Recently published in Oncology Times:
Jorge Cortes, MD, Professor of Medicine and Chief of the CML Section in the Department of Leukemia of the University of Texas MD Anderson Cancer Center, commented: “Stopping TKI therapy is an attractive concept with important consequences for patients, but if I was a CML patient on a TKI, I would never let the doctor take away the drug. Why take chances? Most of my patients have been on therapy for seven or eight years and are stable. I discuss this three or four times a day in the clinic, but only a handful decide to stop TKIs.”
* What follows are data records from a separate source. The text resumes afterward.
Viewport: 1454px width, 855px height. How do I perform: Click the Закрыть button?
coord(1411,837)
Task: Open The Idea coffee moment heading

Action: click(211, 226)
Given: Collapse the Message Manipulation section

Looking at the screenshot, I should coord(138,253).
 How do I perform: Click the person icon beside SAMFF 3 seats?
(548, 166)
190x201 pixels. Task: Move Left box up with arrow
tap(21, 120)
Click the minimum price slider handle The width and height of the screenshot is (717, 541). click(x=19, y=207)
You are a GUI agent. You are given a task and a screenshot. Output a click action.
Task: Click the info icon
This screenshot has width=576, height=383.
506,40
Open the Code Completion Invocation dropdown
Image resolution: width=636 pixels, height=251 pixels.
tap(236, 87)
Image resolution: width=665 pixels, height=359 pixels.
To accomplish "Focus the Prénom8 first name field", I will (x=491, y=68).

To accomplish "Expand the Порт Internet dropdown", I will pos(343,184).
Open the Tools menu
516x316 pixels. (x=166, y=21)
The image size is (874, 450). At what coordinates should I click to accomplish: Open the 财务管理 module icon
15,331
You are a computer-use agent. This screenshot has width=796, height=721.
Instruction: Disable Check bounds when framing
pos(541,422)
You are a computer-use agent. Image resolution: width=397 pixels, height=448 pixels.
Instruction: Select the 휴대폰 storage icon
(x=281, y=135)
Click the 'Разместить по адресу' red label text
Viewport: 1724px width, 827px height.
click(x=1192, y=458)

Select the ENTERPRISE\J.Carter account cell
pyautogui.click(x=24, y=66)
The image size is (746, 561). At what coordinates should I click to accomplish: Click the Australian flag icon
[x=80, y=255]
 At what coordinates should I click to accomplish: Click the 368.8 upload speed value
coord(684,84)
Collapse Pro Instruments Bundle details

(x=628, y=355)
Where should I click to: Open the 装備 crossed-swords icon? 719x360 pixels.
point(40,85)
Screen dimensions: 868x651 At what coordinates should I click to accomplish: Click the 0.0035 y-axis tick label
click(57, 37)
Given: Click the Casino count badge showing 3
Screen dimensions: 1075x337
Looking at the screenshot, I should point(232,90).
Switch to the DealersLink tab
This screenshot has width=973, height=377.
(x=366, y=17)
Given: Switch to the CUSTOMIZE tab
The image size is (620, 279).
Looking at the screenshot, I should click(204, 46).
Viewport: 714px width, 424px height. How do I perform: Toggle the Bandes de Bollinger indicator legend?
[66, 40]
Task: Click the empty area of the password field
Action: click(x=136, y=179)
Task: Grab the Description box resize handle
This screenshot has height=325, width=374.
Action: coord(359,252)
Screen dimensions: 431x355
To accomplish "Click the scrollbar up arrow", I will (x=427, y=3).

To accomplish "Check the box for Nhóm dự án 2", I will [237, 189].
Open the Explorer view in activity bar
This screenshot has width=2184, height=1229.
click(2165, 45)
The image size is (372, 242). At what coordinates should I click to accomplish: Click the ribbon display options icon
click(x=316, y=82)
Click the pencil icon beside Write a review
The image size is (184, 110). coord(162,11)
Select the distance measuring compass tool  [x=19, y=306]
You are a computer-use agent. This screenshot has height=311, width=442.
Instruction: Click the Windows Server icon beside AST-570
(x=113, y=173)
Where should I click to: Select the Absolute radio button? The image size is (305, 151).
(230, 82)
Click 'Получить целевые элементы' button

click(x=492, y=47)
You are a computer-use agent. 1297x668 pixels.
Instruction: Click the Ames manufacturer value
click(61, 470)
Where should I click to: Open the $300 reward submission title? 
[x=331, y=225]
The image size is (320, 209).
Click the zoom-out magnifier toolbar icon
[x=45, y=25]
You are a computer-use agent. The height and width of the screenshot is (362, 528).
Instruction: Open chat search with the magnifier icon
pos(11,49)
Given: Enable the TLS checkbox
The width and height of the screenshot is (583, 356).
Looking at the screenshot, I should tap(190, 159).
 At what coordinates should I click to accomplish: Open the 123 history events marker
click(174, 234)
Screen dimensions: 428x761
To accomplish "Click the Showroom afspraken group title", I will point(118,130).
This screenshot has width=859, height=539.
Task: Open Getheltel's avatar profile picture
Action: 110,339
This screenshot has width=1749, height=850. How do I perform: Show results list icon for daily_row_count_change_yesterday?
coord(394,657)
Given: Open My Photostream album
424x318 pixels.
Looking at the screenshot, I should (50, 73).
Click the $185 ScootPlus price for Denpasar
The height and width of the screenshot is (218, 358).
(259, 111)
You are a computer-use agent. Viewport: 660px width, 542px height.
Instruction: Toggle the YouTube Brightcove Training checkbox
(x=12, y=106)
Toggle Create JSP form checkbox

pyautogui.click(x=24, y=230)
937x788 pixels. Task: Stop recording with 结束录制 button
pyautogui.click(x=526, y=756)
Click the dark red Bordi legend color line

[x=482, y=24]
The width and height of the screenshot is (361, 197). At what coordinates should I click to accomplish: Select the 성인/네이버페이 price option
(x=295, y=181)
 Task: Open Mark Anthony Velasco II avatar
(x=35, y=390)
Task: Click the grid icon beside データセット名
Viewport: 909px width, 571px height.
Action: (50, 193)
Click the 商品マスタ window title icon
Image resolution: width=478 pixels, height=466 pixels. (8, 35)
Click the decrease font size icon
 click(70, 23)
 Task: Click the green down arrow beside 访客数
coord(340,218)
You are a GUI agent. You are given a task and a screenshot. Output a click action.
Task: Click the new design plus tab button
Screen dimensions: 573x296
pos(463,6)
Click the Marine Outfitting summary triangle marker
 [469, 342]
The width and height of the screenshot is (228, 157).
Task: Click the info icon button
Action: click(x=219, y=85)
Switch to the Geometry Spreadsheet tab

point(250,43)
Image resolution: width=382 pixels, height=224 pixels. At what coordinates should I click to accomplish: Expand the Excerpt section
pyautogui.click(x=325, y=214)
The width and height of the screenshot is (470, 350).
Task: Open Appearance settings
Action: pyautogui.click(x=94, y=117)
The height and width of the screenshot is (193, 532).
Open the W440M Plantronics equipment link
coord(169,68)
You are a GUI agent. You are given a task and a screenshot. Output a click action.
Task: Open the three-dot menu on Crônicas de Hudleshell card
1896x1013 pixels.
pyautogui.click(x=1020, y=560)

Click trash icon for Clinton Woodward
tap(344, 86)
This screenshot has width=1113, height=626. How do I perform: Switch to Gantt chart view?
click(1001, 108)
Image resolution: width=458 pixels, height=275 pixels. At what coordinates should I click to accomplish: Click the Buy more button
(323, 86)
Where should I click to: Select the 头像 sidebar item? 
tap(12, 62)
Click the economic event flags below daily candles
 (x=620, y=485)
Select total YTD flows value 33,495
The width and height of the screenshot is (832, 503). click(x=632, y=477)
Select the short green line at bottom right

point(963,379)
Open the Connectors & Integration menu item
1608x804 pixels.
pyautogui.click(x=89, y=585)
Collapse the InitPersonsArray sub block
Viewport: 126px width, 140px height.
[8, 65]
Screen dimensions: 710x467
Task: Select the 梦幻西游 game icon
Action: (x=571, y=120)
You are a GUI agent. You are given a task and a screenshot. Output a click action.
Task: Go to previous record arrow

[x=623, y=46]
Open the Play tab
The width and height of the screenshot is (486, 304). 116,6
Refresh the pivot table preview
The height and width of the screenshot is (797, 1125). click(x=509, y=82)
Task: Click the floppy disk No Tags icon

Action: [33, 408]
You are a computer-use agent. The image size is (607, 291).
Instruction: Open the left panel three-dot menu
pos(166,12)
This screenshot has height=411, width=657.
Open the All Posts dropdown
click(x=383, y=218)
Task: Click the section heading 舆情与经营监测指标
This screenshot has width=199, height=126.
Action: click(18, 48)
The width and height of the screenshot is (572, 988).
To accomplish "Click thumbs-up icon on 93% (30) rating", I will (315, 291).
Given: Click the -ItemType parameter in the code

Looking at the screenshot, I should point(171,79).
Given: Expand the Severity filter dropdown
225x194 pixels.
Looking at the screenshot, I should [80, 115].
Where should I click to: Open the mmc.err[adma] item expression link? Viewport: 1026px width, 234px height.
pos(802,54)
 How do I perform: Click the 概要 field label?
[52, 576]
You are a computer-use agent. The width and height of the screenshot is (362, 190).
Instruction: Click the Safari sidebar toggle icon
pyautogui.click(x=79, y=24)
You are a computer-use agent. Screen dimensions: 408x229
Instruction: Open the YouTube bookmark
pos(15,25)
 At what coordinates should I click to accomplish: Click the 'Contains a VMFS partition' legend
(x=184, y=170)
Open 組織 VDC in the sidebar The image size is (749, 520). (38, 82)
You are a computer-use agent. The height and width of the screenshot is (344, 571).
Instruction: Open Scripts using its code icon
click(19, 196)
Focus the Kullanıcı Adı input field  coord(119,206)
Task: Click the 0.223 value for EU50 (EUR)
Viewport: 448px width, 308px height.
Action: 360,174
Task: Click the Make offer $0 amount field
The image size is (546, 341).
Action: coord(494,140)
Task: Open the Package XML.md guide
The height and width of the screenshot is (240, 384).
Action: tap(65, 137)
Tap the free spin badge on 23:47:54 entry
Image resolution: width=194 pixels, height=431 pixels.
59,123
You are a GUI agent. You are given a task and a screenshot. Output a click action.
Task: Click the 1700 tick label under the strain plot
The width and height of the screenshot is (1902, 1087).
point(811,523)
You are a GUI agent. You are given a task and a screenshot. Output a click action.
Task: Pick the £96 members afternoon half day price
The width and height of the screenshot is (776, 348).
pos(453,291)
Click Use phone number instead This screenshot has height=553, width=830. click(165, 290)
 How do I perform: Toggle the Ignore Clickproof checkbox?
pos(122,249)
"No one knows why some patients who achieve CMR relapse, he continued. “There must be something else involved— perhaps differences in the immune system or the biology of the disease. Once we learn that, then stopping therapy becomes more attractive.” He added that stopping TKI therapy “should be done only with close monitoring. If the patient relapses, we want to know quickly.”
JORGE CORTES, MD: St...
A thought that keeps popping up in my head. I understand that 90 % of people with CML have the ph+ which means that not everyone that has CML has the BCR/ABL. Therefore if the TKI’s only kill the PH+ then you still have CML. Therefore .... ???
I also understand the FISH and PCR test only check for the bcr/abl. I know I’m at the pointing of sounding redundant. I’m trying to look for the right language/words. So if you were to kill all the BCR/ABLE but still have the ancient CML stem cell that produced the bcr/able, then until you find a drug that kills the CML Stem Cell at the top level where the bone marrow produces this defective stem cells, I’m still rambling here. Then this ancient stem cell creates a protective environment. Well then in conclusion; there is forever a chance of PH+.
Moving on to next question/thoughts. If you were to kill all the PH+ except you still have the Ancient CML stem cells, but no PH+ , what kind of problems does CML stem cell without the PH+ cause, (that is if you were cured of the PH+.) Perhaps a better way to ask the question, for people who have CML but not PH+ what are there health issues?
Sorry I am being redundant, but just trying to get my thoughts across.
This sounds really promising. I can't wait to see how this plays out over the next few years. I'm not even CCyR yet, so it'll be a while before I'm eligible for something like this. A person might actually be cured of CML, and this is the only way to really find out, am I right? It appears so far that absolutely everybody responds to the re-introduction of their TKI after relapse.